Would you please repeat the data exactly as given?
-=-=-=-=-
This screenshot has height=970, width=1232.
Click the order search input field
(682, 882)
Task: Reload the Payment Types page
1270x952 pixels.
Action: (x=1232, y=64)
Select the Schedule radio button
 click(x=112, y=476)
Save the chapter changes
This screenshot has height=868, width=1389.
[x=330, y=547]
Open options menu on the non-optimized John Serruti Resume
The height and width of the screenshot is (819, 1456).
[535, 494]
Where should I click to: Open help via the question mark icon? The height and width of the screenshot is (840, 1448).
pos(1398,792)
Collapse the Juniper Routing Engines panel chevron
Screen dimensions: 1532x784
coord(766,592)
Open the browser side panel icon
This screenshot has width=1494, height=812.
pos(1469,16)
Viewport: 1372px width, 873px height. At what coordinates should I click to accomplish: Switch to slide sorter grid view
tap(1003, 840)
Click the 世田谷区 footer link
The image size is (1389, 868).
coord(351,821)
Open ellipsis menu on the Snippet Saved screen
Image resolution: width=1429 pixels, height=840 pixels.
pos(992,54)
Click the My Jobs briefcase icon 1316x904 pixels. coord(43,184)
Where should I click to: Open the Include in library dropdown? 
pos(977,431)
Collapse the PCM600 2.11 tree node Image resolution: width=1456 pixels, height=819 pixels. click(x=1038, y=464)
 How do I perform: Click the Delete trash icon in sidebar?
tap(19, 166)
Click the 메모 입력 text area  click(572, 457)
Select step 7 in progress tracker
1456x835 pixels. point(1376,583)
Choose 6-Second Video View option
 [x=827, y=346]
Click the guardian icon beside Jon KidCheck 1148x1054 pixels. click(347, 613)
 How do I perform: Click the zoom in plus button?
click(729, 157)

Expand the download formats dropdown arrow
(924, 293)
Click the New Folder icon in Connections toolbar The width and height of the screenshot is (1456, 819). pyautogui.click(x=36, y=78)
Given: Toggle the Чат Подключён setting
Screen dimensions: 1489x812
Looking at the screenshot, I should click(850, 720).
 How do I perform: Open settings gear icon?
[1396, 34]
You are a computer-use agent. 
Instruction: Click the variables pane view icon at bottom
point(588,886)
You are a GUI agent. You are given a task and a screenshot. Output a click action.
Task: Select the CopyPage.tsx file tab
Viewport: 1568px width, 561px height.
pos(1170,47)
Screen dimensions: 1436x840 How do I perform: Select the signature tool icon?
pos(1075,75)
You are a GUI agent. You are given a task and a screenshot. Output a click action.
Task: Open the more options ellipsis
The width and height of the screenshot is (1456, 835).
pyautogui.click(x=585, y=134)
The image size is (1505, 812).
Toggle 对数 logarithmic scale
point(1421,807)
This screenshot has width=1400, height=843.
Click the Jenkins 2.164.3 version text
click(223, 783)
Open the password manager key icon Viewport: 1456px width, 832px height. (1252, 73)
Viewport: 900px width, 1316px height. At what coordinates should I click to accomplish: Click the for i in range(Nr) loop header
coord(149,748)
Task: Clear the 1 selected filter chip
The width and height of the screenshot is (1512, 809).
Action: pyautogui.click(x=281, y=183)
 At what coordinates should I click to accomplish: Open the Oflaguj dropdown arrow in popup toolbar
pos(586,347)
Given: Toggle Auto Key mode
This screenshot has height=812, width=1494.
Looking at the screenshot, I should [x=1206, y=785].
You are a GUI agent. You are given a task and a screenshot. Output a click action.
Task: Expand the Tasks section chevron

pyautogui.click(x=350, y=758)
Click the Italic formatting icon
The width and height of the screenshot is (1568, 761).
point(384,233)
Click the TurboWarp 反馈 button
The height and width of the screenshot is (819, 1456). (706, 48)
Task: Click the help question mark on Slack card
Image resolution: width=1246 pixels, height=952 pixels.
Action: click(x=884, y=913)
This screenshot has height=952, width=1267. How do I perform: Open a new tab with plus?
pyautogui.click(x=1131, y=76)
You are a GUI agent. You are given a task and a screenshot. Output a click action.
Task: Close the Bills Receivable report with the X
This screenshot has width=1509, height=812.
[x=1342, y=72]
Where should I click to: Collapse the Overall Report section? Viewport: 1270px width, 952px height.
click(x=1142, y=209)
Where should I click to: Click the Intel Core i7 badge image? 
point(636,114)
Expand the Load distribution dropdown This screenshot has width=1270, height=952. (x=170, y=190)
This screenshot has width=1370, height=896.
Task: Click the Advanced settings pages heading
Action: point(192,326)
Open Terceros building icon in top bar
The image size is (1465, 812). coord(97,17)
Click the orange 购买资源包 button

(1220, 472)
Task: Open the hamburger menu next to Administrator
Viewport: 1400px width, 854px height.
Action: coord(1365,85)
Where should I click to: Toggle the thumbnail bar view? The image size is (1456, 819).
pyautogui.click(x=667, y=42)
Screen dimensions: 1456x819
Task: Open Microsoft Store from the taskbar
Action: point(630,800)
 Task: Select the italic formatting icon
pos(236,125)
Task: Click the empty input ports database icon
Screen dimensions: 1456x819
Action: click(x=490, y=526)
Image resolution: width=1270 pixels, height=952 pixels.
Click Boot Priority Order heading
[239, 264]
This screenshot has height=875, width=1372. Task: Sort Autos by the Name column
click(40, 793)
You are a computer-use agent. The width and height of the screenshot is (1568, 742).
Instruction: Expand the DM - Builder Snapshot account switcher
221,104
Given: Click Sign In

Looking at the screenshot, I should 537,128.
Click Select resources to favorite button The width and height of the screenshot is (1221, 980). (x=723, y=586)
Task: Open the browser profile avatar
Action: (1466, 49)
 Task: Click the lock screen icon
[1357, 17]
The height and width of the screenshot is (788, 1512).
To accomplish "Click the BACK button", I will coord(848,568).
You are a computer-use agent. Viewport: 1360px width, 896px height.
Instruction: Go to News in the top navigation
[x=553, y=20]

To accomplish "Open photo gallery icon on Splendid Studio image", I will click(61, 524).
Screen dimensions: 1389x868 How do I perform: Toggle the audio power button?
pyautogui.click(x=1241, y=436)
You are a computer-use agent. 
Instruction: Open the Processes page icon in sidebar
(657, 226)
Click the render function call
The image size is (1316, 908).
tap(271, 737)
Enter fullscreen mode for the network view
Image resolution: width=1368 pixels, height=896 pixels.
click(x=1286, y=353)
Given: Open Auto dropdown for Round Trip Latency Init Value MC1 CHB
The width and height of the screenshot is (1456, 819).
-=-=-=-=-
● Solution for this task
This screenshot has height=970, width=1232.
Click the order search input field
(682, 882)
Task: Reload the Payment Types page
1270x952 pixels.
Action: (x=1232, y=64)
Select the Schedule radio button
 click(x=112, y=476)
Save the chapter changes
This screenshot has height=868, width=1389.
[x=330, y=547]
Open options menu on the non-optimized John Serruti Resume
The height and width of the screenshot is (819, 1456).
[535, 494]
Where should I click to: Open help via the question mark icon? The height and width of the screenshot is (840, 1448).
pos(1398,792)
Collapse the Juniper Routing Engines panel chevron
Screen dimensions: 1532x784
coord(766,592)
Open the browser side panel icon
This screenshot has width=1494, height=812.
pos(1469,16)
Viewport: 1372px width, 873px height. At what coordinates should I click to accomplish: Switch to slide sorter grid view
tap(1003, 840)
Click the 世田谷区 footer link
The image size is (1389, 868).
coord(351,821)
Open ellipsis menu on the Snippet Saved screen
Image resolution: width=1429 pixels, height=840 pixels.
pos(992,54)
Click the My Jobs briefcase icon 1316x904 pixels. coord(43,184)
Where should I click to: Open the Include in library dropdown? 
pos(977,431)
Collapse the PCM600 2.11 tree node Image resolution: width=1456 pixels, height=819 pixels. click(x=1038, y=464)
 How do I perform: Click the Delete trash icon in sidebar?
tap(19, 166)
Click the 메모 입력 text area  click(572, 457)
Select step 7 in progress tracker
1456x835 pixels. point(1376,583)
Choose 6-Second Video View option
 [x=827, y=346]
Click the guardian icon beside Jon KidCheck 1148x1054 pixels. click(347, 613)
 How do I perform: Click the zoom in plus button?
click(729, 157)

Expand the download formats dropdown arrow
(924, 293)
Click the New Folder icon in Connections toolbar The width and height of the screenshot is (1456, 819). pyautogui.click(x=36, y=78)
Given: Toggle the Чат Подключён setting
Screen dimensions: 1489x812
Looking at the screenshot, I should click(850, 720).
 How do I perform: Open settings gear icon?
[1396, 34]
You are a computer-use agent. 
Instruction: Click the variables pane view icon at bottom
point(588,886)
You are a GUI agent. You are given a task and a screenshot. Output a click action.
Task: Select the CopyPage.tsx file tab
Viewport: 1568px width, 561px height.
pos(1170,47)
Screen dimensions: 1436x840 How do I perform: Select the signature tool icon?
pos(1075,75)
You are a GUI agent. You are given a task and a screenshot. Output a click action.
Task: Open the more options ellipsis
The width and height of the screenshot is (1456, 835).
pyautogui.click(x=585, y=134)
The image size is (1505, 812).
Toggle 对数 logarithmic scale
point(1421,807)
This screenshot has width=1400, height=843.
Click the Jenkins 2.164.3 version text
click(223, 783)
Open the password manager key icon Viewport: 1456px width, 832px height. (1252, 73)
Viewport: 900px width, 1316px height. At what coordinates should I click to accomplish: Click the for i in range(Nr) loop header
coord(149,748)
Task: Clear the 1 selected filter chip
The width and height of the screenshot is (1512, 809).
Action: pyautogui.click(x=281, y=183)
 At what coordinates should I click to accomplish: Open the Oflaguj dropdown arrow in popup toolbar
pos(586,347)
Given: Toggle Auto Key mode
This screenshot has height=812, width=1494.
Looking at the screenshot, I should [x=1206, y=785].
You are a GUI agent. You are given a task and a screenshot. Output a click action.
Task: Expand the Tasks section chevron

pyautogui.click(x=350, y=758)
Click the Italic formatting icon
The width and height of the screenshot is (1568, 761).
point(384,233)
Click the TurboWarp 反馈 button
The height and width of the screenshot is (819, 1456). (706, 48)
Task: Click the help question mark on Slack card
Image resolution: width=1246 pixels, height=952 pixels.
Action: click(x=884, y=913)
This screenshot has height=952, width=1267. How do I perform: Open a new tab with plus?
pyautogui.click(x=1131, y=76)
You are a GUI agent. You are given a task and a screenshot. Output a click action.
Task: Close the Bills Receivable report with the X
This screenshot has width=1509, height=812.
[x=1342, y=72]
Where should I click to: Collapse the Overall Report section? Viewport: 1270px width, 952px height.
click(x=1142, y=209)
Where should I click to: Click the Intel Core i7 badge image? 
point(636,114)
Expand the Load distribution dropdown This screenshot has width=1270, height=952. (x=170, y=190)
This screenshot has width=1370, height=896.
Task: Click the Advanced settings pages heading
Action: point(192,326)
Open Terceros building icon in top bar
The image size is (1465, 812). coord(97,17)
Click the orange 购买资源包 button

(1220, 472)
Task: Open the hamburger menu next to Administrator
Viewport: 1400px width, 854px height.
Action: coord(1365,85)
Where should I click to: Toggle the thumbnail bar view? The image size is (1456, 819).
pyautogui.click(x=667, y=42)
Screen dimensions: 1456x819
Task: Open Microsoft Store from the taskbar
Action: point(630,800)
 Task: Select the italic formatting icon
pos(236,125)
Task: Click the empty input ports database icon
Screen dimensions: 1456x819
Action: click(x=490, y=526)
Image resolution: width=1270 pixels, height=952 pixels.
Click Boot Priority Order heading
[239, 264]
This screenshot has height=875, width=1372. Task: Sort Autos by the Name column
click(40, 793)
You are a computer-use agent. The width and height of the screenshot is (1568, 742).
Instruction: Expand the DM - Builder Snapshot account switcher
221,104
Given: Click Sign In

Looking at the screenshot, I should 537,128.
Click Select resources to favorite button The width and height of the screenshot is (1221, 980). (x=723, y=586)
Task: Open the browser profile avatar
Action: (1466, 49)
 Task: Click the lock screen icon
[1357, 17]
The height and width of the screenshot is (788, 1512).
To accomplish "Click the BACK button", I will coord(848,568).
You are a computer-use agent. Viewport: 1360px width, 896px height.
Instruction: Go to News in the top navigation
[x=553, y=20]

To accomplish "Open photo gallery icon on Splendid Studio image", I will click(61, 524).
Screen dimensions: 1389x868 How do I perform: Toggle the audio power button?
pyautogui.click(x=1241, y=436)
You are a computer-use agent. 
Instruction: Open the Processes page icon in sidebar
(657, 226)
Click the render function call
The image size is (1316, 908).
tap(271, 737)
Enter fullscreen mode for the network view
Image resolution: width=1368 pixels, height=896 pixels.
click(x=1286, y=353)
Given: Open Auto dropdown for Round Trip Latency Init Value MC1 CHB
The width and height of the screenshot is (1456, 819).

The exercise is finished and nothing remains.